Bug 2117326

Summary:

5.19.0: dnf install hangs when system is under load

Product:

[Fedora] Fedora

Reporter:

Chris Murphy <bugzilla>

Component:

kernel

Assignee:

fedora-kernel-btrfs

Status:

CLOSED INSUFFICIENT_DATA

QA Contact:

Fedora Extras Quality Assurance <extras-qa>

Severity:

unspecified

Docs Contact:

Priority:

unspecified

Version:

CC:

acaringi, adscvr, airlied, alciregi, bskeggs, hdegoede, hpa, jarodwilson, jglisse, jonathan, josef, kernel-maint, lgoncalv, linville, masami256, mchehab, ptalbert, steved

Target Milestone:

---

Target Release:

---

Hardware:

Unspecified

OS:

Unspecified

Whiteboard:

Fixed In Version:

Doc Type:

If docs needed, set a value

Doc Text:

Story Points:

---

Clone Of:

Environment:

Last Closed:

2022-08-11 17:39:39 UTC

Type:

Bug

Regression:

---

Mount Type:

---

Documentation:

---

CRM:

Verified Versions:

Category:

---

oVirt Team:

---

RHEL 7.3 requirements from Atomic Host:

Cloudforms Team:

---

Target Upstream Version:

Embargoed:

Attachments:

Description	Flags
dnf stuck, 5.19 sysrq+w dmesg	none

Description Chris Murphy 2022-08-10 16:04:30 UTC

Created attachment 1904786 [details]
dnf stuck, 5.19 sysrq+w dmesg

Linux openqa-x86-worker05.iad2.fedoraproject.org 5.19.0-65.fc37.x86_64 #1 SMP PREEMPT_DYNAMIC Mon Aug 1 13:18:35 UTC 2022 x86_64 x86_64 x86_64 GNU/Linux

Setup
btrfs raid10 on 8x plain partitions

Command
sudo dnf install pciutils

Reproducible:
About 1 in 3

Get stuck at 
Running scriptlet: sg3_utils-1.46-3.fc36.x86_64   2/2 

ps aux status for dnf is D+, kill -9 does nothing, strace shows nothing.

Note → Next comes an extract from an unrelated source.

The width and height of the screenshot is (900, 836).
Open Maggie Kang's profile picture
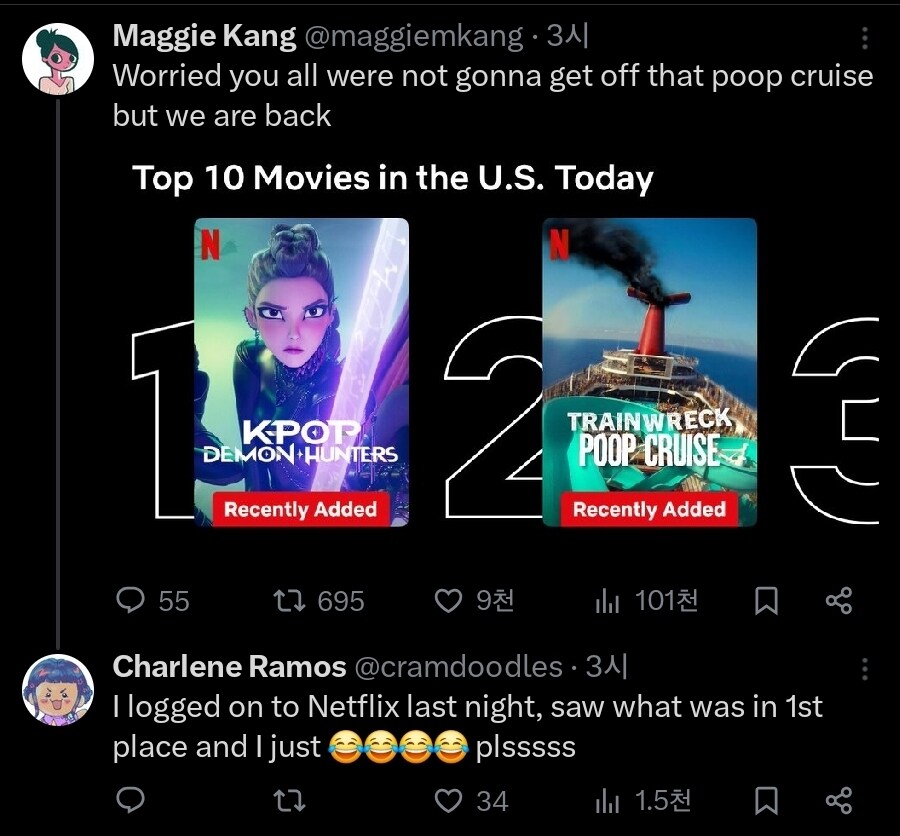click(58, 59)

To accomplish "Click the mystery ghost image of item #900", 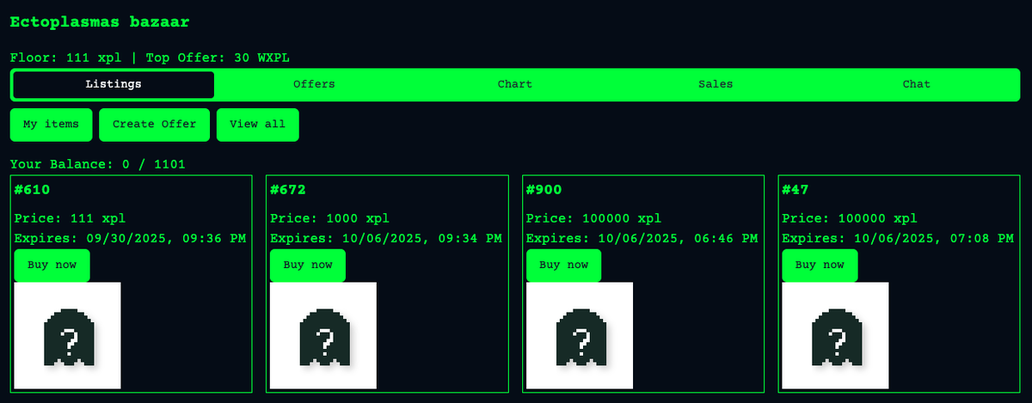I will pos(579,335).

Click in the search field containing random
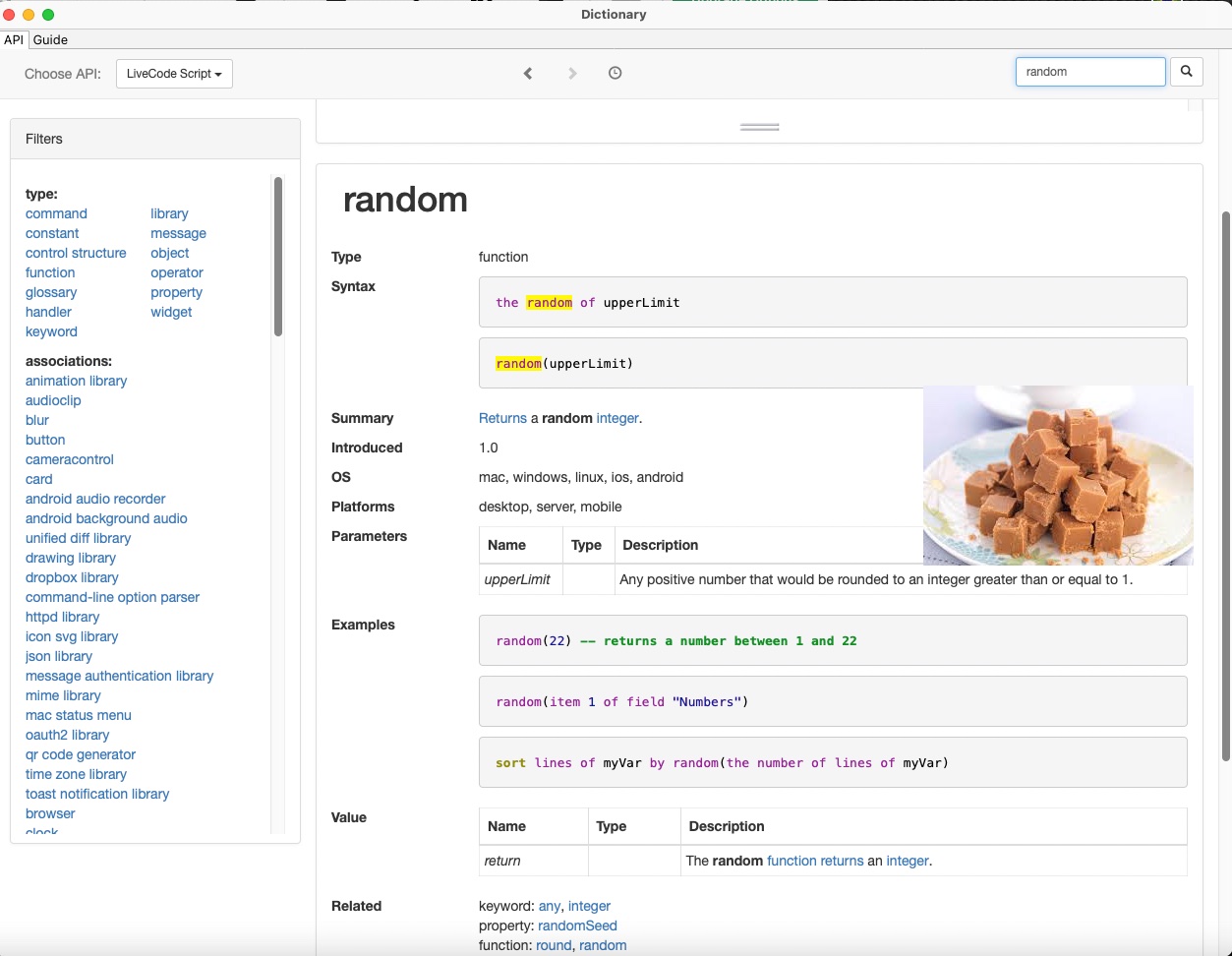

The hang last at least 10 minutes, didn't test beyond that.

sysrq+w attached


First call trace of the very long list:

[ 2268.057017] sysrq: Show Blocked State
[ 2268.057866] task:kworker/u97:11  state:D stack:    0 pid:  340 ppid:     2 flags:0x00004000
[ 2268.058361] Workqueue: writeback wb_workfn (flush-btrfs-1)
[ 2268.058825] Call Trace:
[ 2268.059261]  <TASK>
[ 2268.059692]  __schedule+0x335/0x1240
[ 2268.060145]  ? __blk_mq_sched_dispatch_requests+0xe0/0x130
[ 2268.060611]  schedule+0x4e/0xb0
[ 2268.061059]  io_schedule+0x42/0x70
[ 2268.061473]  blk_mq_get_tag+0x10c/0x290
[ 2268.061910]  ? dequeue_task_stop+0x70/0x70
[ 2268.062359]  __blk_mq_alloc_requests+0x16e/0x2a0
[ 2268.062797]  blk_mq_submit_bio+0x2a2/0x590
[ 2268.063226]  __submit_bio+0xf5/0x180
[ 2268.063660]  submit_bio_noacct_nocheck+0x1f9/0x2b0
[ 2268.064055]  btrfs_map_bio+0x170/0x410
[ 2268.064451]  btrfs_submit_data_bio+0x134/0x220
[ 2268.064859]  ? __mod_memcg_lruvec_state+0x93/0x110
[ 2268.065246]  submit_extent_page+0x17a/0x4b0
[ 2268.065637]  ? page_vma_mkclean_one.constprop.0+0x1b0/0x1b0
[ 2268.066018]  __extent_writepage_io.constprop.0+0x271/0x550
[ 2268.066363]  ? end_extent_writepage+0x100/0x100
[ 2268.066720]  ? writepage_delalloc+0x8a/0x180
[ 2268.067094]  __extent_writepage+0x115/0x490
[ 2268.067472]  extent_write_cache_pages+0x178/0x500
[ 2268.067889]  extent_writepages+0x60/0x140
[ 2268.068274]  do_writepages+0xac/0x1a0
[ 2268.068643]  __writeback_single_inode+0x3d/0x350
[ 2268.069022]  ? _raw_spin_lock+0x13/0x40
[ 2268.069419]  writeback_sb_inodes+0x1c5/0x460
[ 2268.069824]  __writeback_inodes_wb+0x4c/0xe0
[ 2268.070230]  wb_writeback+0x1c9/0x2a0
[ 2268.070622]  wb_workfn+0x298/0x490
[ 2268.070988]  process_one_work+0x1c7/0x380
[ 2268.071366]  worker_thread+0x4d/0x380
[ 2268.071775]  ? process_one_work+0x380/0x380
[ 2268.072179]  kthread+0xe9/0x110
[ 2268.072588]  ? kthread_complete_and_exit+0x20/0x20
[ 2268.073002]  ret_from_fork+0x22/0x30
[ 2268.073408]  </TASK>

Comment 1 Chris Murphy 2022-08-10 16:08:41 UTC

It's more likely to happen the busier the 30 qemu processes are; right now with only 12 qemu workers running the problem doesn't happen at all.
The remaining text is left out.